What is being asked
No line before the one containing "für description paragraph" is to be output; retype exactly that line and all lines that follow it to the end of the records.

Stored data
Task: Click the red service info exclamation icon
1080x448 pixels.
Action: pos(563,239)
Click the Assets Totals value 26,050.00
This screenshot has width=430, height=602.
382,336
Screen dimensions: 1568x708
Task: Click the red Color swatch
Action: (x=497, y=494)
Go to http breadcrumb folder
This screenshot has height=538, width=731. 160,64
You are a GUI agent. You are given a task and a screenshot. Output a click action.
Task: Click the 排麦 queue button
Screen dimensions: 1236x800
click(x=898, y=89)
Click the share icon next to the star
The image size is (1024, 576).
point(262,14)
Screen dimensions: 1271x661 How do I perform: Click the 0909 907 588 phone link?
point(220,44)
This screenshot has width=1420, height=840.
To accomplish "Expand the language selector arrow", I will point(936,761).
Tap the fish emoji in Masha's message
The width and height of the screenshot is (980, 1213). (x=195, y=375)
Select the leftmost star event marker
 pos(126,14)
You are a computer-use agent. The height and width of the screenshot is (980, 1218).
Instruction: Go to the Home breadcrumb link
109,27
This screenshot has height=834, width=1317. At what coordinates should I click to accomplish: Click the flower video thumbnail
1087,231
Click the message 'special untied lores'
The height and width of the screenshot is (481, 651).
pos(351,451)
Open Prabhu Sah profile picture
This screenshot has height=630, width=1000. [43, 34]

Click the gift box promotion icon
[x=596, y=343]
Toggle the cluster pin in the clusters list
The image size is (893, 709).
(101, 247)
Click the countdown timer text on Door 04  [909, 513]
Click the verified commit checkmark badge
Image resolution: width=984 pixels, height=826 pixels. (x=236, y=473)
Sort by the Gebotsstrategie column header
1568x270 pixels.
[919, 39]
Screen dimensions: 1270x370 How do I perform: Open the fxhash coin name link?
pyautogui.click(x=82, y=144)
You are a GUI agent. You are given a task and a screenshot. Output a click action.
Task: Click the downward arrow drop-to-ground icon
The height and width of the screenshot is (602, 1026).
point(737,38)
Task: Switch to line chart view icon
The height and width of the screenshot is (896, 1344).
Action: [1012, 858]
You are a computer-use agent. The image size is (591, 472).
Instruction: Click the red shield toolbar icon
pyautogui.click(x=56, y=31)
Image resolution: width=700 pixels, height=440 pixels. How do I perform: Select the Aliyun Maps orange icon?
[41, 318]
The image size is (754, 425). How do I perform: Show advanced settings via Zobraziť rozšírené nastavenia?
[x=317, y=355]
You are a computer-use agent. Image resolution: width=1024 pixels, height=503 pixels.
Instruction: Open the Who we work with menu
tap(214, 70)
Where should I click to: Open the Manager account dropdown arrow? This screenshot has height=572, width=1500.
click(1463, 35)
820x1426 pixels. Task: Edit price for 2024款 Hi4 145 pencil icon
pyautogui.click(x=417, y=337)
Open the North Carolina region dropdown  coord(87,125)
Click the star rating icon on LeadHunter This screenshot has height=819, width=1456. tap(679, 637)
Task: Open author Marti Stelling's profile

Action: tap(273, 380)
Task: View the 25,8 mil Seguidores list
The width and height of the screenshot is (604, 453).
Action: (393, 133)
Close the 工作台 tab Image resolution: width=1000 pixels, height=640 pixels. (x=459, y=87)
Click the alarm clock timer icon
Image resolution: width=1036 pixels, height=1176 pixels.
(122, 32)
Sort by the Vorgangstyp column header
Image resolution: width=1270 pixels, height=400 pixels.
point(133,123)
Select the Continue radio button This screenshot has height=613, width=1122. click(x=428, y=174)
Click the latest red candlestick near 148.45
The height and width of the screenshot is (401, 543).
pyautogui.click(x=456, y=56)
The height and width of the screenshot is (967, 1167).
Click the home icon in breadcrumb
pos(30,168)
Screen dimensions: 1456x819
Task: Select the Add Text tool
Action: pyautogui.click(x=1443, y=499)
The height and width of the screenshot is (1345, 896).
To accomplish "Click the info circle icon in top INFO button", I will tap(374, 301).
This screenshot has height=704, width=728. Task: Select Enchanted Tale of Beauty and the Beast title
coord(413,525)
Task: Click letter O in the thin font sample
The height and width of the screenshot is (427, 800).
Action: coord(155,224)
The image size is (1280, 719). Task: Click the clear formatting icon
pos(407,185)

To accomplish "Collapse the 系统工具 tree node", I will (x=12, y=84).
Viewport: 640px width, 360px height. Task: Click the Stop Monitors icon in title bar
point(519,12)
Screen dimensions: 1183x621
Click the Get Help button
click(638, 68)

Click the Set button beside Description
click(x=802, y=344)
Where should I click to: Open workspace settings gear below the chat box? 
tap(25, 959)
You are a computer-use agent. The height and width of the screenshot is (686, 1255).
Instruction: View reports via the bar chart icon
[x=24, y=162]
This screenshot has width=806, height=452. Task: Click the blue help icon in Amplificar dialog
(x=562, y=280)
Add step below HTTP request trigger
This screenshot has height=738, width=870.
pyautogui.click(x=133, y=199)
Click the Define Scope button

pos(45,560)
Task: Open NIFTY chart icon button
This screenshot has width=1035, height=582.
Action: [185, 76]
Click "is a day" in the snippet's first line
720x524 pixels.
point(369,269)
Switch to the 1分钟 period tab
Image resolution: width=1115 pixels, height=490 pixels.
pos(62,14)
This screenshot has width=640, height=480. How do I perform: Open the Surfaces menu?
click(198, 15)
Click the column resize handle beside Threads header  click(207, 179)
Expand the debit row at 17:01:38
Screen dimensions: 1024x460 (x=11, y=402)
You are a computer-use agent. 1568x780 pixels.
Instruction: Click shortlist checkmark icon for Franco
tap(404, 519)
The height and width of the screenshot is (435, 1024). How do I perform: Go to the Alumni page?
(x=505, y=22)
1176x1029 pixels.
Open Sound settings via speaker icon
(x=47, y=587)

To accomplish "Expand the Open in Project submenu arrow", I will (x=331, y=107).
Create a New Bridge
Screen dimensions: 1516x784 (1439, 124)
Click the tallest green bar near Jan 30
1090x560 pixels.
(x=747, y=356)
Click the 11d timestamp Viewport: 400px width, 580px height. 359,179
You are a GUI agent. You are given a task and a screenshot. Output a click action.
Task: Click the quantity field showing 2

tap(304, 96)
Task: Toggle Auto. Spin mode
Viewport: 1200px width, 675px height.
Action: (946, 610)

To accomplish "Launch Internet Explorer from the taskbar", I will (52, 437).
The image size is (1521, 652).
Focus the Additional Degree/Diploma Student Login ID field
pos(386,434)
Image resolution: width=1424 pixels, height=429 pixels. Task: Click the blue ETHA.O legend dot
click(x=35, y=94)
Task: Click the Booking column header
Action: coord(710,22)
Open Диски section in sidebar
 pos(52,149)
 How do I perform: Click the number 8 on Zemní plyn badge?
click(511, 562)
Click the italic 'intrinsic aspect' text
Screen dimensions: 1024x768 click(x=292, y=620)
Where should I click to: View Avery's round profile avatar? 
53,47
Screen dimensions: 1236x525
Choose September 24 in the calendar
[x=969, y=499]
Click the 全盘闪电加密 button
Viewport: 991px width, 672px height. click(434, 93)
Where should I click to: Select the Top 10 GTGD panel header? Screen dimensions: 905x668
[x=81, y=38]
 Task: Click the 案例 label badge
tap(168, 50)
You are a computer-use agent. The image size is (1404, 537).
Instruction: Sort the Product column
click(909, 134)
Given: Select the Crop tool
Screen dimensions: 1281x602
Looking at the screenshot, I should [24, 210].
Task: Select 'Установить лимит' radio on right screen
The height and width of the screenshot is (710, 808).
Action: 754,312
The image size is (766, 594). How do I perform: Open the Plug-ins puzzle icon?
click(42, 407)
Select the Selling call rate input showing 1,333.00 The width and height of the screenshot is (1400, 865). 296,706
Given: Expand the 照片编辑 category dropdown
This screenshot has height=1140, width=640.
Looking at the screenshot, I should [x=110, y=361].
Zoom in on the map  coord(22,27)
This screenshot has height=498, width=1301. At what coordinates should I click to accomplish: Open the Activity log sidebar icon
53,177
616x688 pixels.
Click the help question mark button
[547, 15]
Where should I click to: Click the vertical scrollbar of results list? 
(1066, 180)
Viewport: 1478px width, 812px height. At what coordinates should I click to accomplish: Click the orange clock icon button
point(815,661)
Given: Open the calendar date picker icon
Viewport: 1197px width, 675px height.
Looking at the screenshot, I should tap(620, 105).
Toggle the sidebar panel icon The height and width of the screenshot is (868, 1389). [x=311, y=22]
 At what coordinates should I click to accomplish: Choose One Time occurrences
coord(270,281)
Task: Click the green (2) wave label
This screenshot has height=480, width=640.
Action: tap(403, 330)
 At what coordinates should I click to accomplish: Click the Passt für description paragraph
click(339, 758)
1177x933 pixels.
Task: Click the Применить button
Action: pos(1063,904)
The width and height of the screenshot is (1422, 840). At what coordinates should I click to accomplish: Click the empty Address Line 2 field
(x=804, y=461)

Output below
 At what coordinates should I click to accomplish: Click the Passt für description paragraph
click(339, 758)
1177x933 pixels.
Task: Click the Применить button
Action: pos(1063,904)
The width and height of the screenshot is (1422, 840). At what coordinates should I click to accomplish: Click the empty Address Line 2 field
(x=804, y=461)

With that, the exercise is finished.